* [TASK DETAILS] Please print exactly the lines from the one containing "The height and" through the last line of the records, and only those. Leave out any pictures.

Screenshot grounding data
╭──

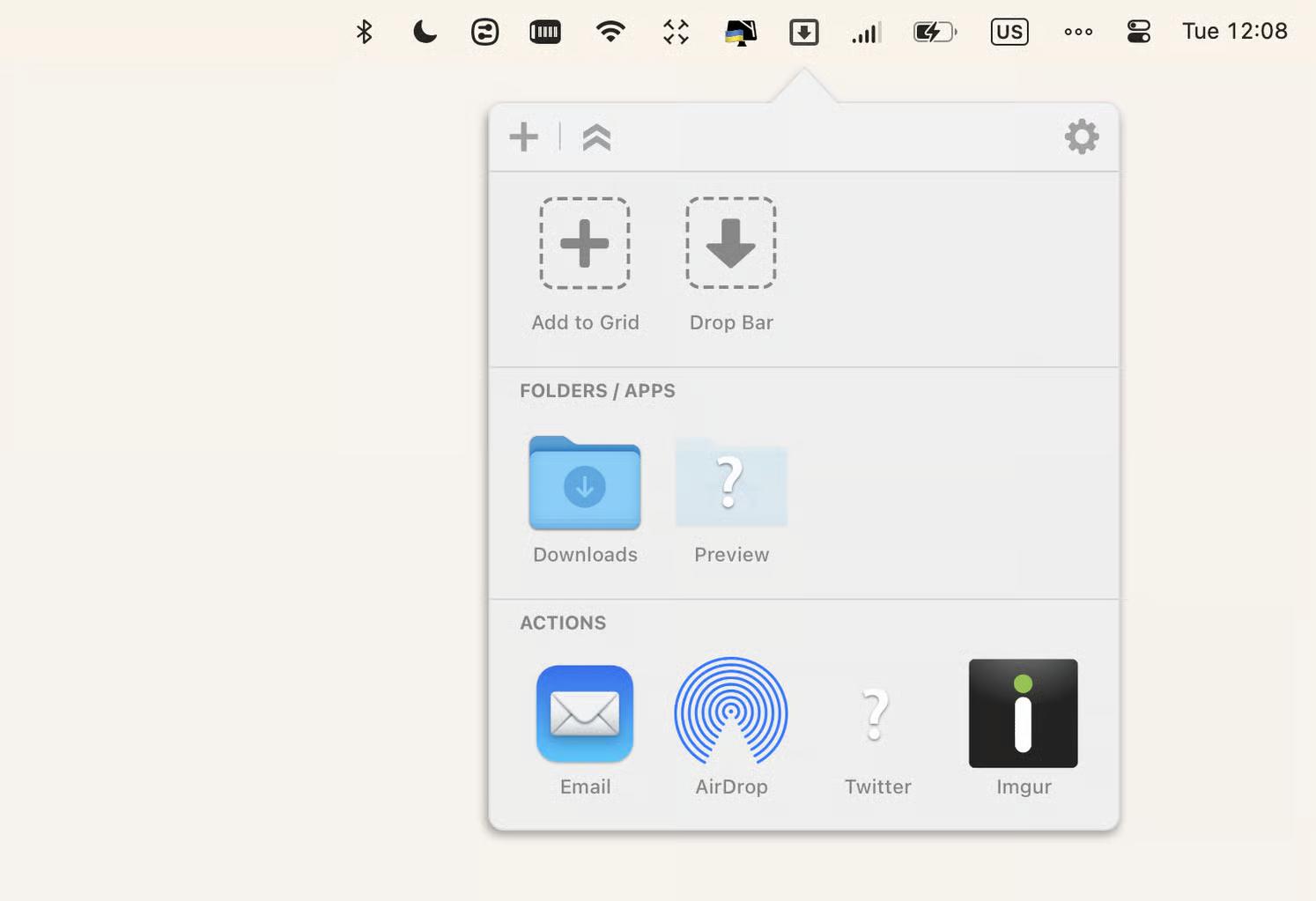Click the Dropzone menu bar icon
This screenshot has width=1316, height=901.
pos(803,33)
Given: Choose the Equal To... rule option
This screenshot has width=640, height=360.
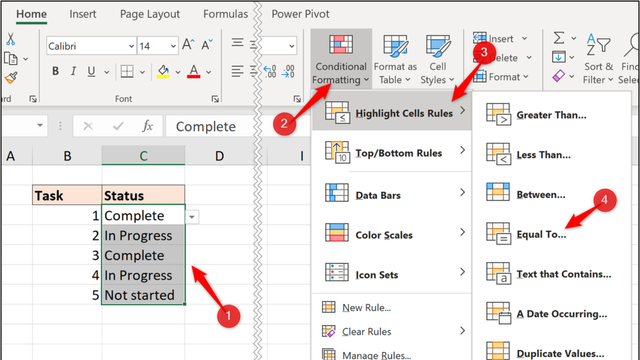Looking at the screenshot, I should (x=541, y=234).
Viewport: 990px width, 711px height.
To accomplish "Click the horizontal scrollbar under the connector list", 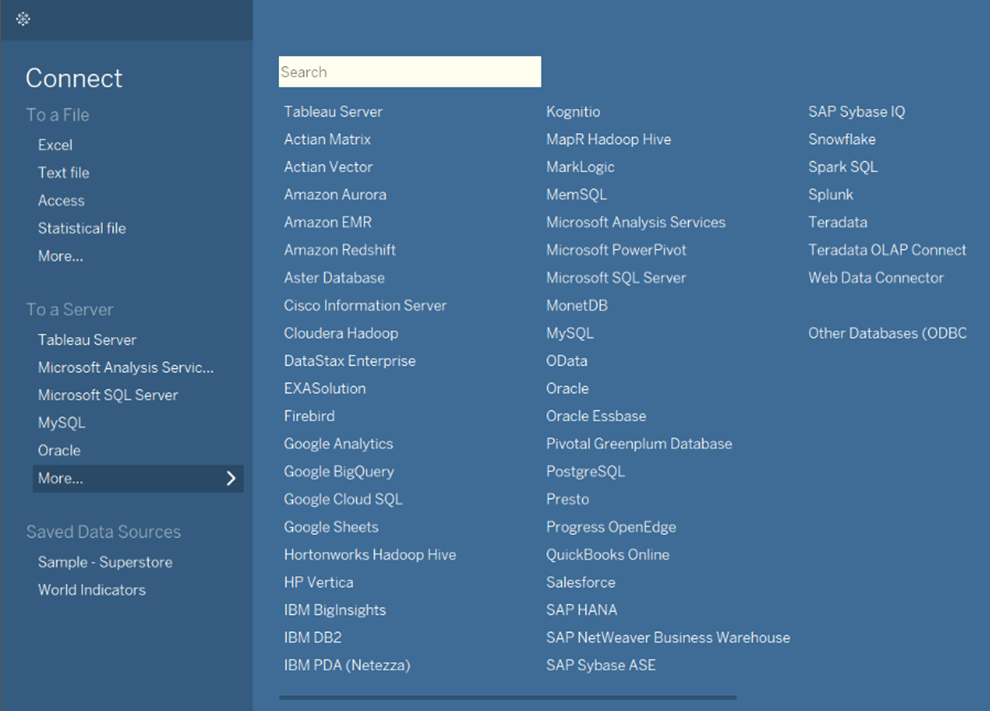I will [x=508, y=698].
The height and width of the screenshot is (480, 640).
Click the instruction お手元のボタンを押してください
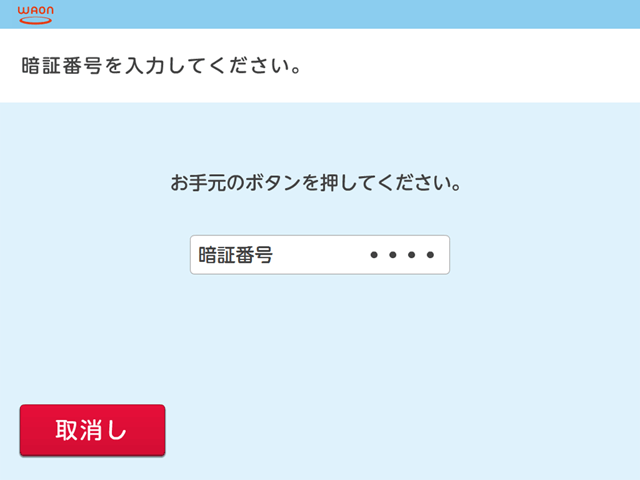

╰──

* [ANSWER SECTION]
The height and width of the screenshot is (480, 640).
Click the instruction お手元のボタンを押してください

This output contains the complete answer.